By contrast, American culture loves its guns. Guns are glorified not only in rap videos, but also by politicians pandering to their gun-obsessed electoral bases. In the last week alone, our former Governor W. Mitt Romney has been doing rhetorical somersaults, attempting to prove that his self-professed ardor for hunting is not a campaign hoax.
I’m no sociologist, but considering that the shootings in Boston have taken place in some of the city’s least affluent areas, there appears a direct correlation between poverty and violence here. The most destitute young Bostonians turn to guns and gangs out of desperation. Yet India’s impoverished seem far less likely to view these as viable options. Massachusetts may have some of the strictest gun control laws in the United States, but they are still more lax than those in Maharashta, and little is done to negate the pro-gun ethos of Boston’s youth.

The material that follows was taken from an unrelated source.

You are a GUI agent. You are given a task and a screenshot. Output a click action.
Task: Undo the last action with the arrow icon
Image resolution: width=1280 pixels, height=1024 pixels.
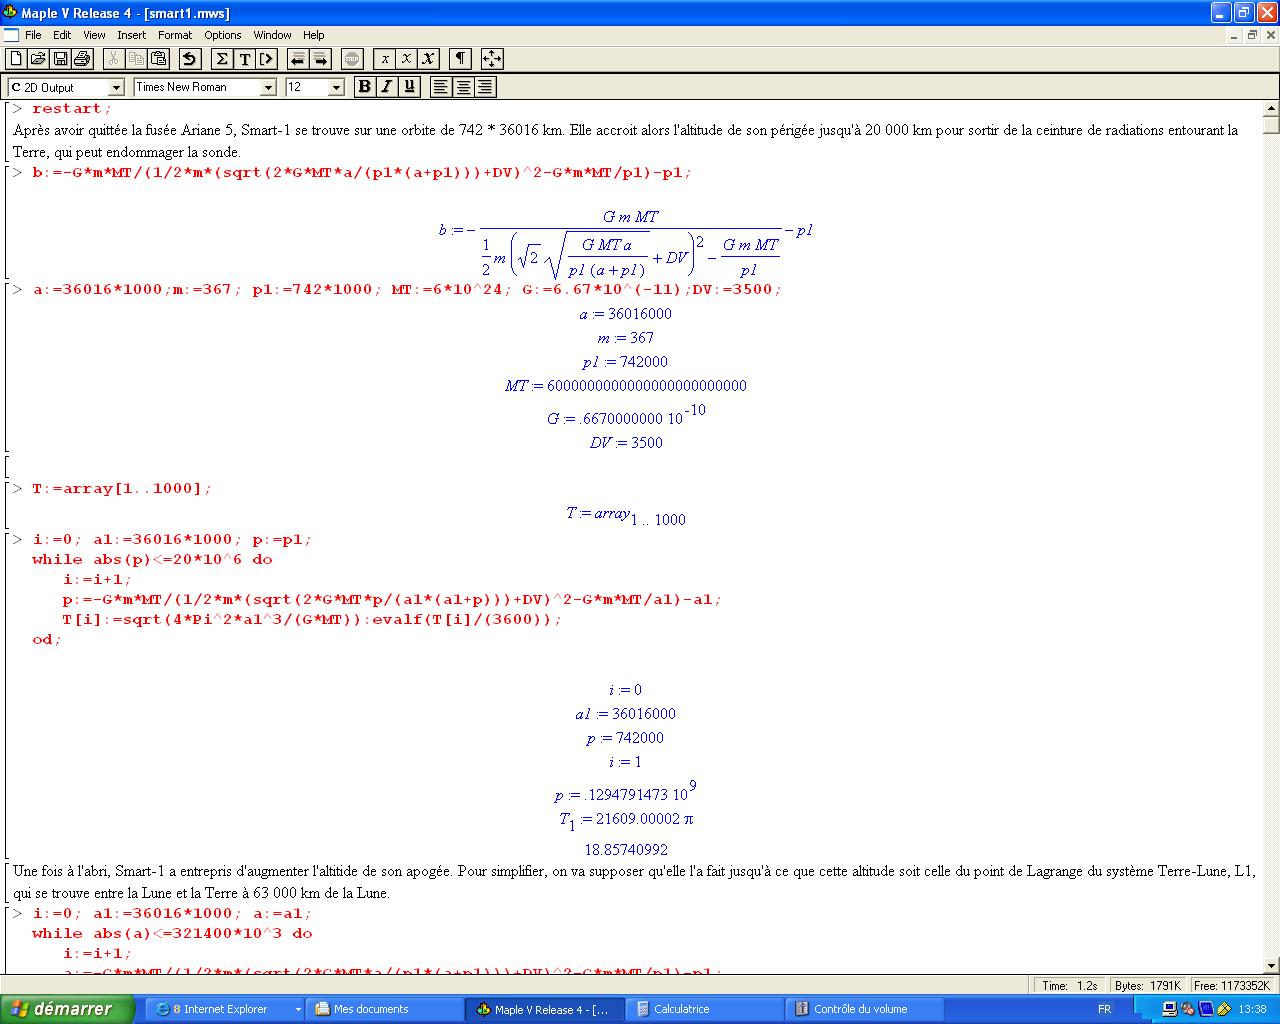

Measures being taken to curb the violence by politicians today—from increasing the Boston police force by 60 troopers to allowing the red-bereted neighborhood watch group the Guardian Angels to return to Boston—are short term fixes at best. They do nothing to alter a cultural predisposition towards violent gun culture. Once the funding for increased trooper numbers dries up and the Guardian Angels skip town, the murder rate will again spike.
To effectively combat this violence in Boston over the long term, Massachusetts’ politicians should actively promote a culture of non-violence: Gun control laws as strict as those in Europe and Mumbai should be drafted—our “right to bear arms” should no longer extend to include the right to brandish lethal handguns. Politicians of all stripes, not only limousine liberals, must also publicly denounce guns, the National Rifle Association be damned. Finally, a comprehensive program denouncing violence and promoting pacifism should be implemented in Boston’s primary schools. After all, everyone can learn a thing or two from Mohandas Gandhi.
Stephen C. Bartenstein ’08 is a government concentrator in Lowell House. His column appears on alternate Mondays.